Lisa Feldman Barrett, a University Distinguished Professor of Psychology at Northeastern University, with appointments at Harvard Medical School and Massachusetts General Hospital and also Chief Science Officer for the Center for Law, Brain & Behavior at Harvard University, discusses interoception in her fascinating book How Emotions Are Made. This book largely elucidates her theory of constructed emotion. On some level your binge eating and emotional eating behaviors are learned. For example, you don’t need to give in to a craving for junk food just because you are experiencing a craving. You can break the link between ‘want food’ and ‘eat food’, between ‘feel sad’ and ‘eat food’, between ‘feel frustrated’ and ‘want cookies’ and ‘eat cookies’. To do that it might be helpful for you to become very curious about what is going on in your body and in your context in those moments when you feel pulled to binge or emotionally eat. What sensations do you experience? What thoughts are going through your head? What is going on in your life at that moment?
Barrett writes “typical self-help books focus on your mind. If you think differently, they say, you will feel differently. You can regulate your emotions if you try hard enough. These books, however, don’t give much consideration to your body…your body and your mind are deeply interconnected. Interoception drives your actions. Your culture wires your brain” (p. 176). According to Barrett, “the most basic thing you can do to master your emotions, in fact, is to keep your body budget in good shape” and that includes eating nutritious foods, exercising, and getting good sleep (p. 176). Barrett also notes the importance of emotional intelligence and developing greater emotional granularity.
As a student in a drama therapy master’s program (almost done with my first year!) ’emotional granularity’ struck me as being very much aligned with the emphasis on embodiment in drama therapy. In some of my classes we check in with a sound, a word, a movement, a sound and a movement…to convey how we feel. We don’t often check in with the typical “I feel fine” or “I feel good” or “I feel stressed”. We don’t even need an actual word to describe how we feel! We check in first with our bodies, and let that experience bubble up into a sound/movement. This allows a much more granular and highly specific way of expressing how one feels at a given moment.

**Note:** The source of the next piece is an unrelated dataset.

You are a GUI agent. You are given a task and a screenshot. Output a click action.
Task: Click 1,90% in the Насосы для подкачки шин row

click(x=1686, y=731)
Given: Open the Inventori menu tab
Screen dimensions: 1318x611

I encourage you to try this way of assessing and expressing how you feel. Instead of rating your mood, try either labeling a specific emotion (here is a detailed list you can use), making a sound, doing a movement, or making a sound and a movement. For example, what does your body feel like before you binge? How does that compare to how your body feels like when you are feeling more at peace? Noting the nuances, can you start to label your experiences, differentiating them?
Over time, you might notice that feelings associated with binge eating tend to feel tight and constricting in your body. If you chose to adopt a sense of curiosity to your cravings and discomfort, how might that shift the sensations in your body? Overtime you might notice that you begin to develop a greater sense of interoception and intuition within your own processes. I hope this is helpful for you.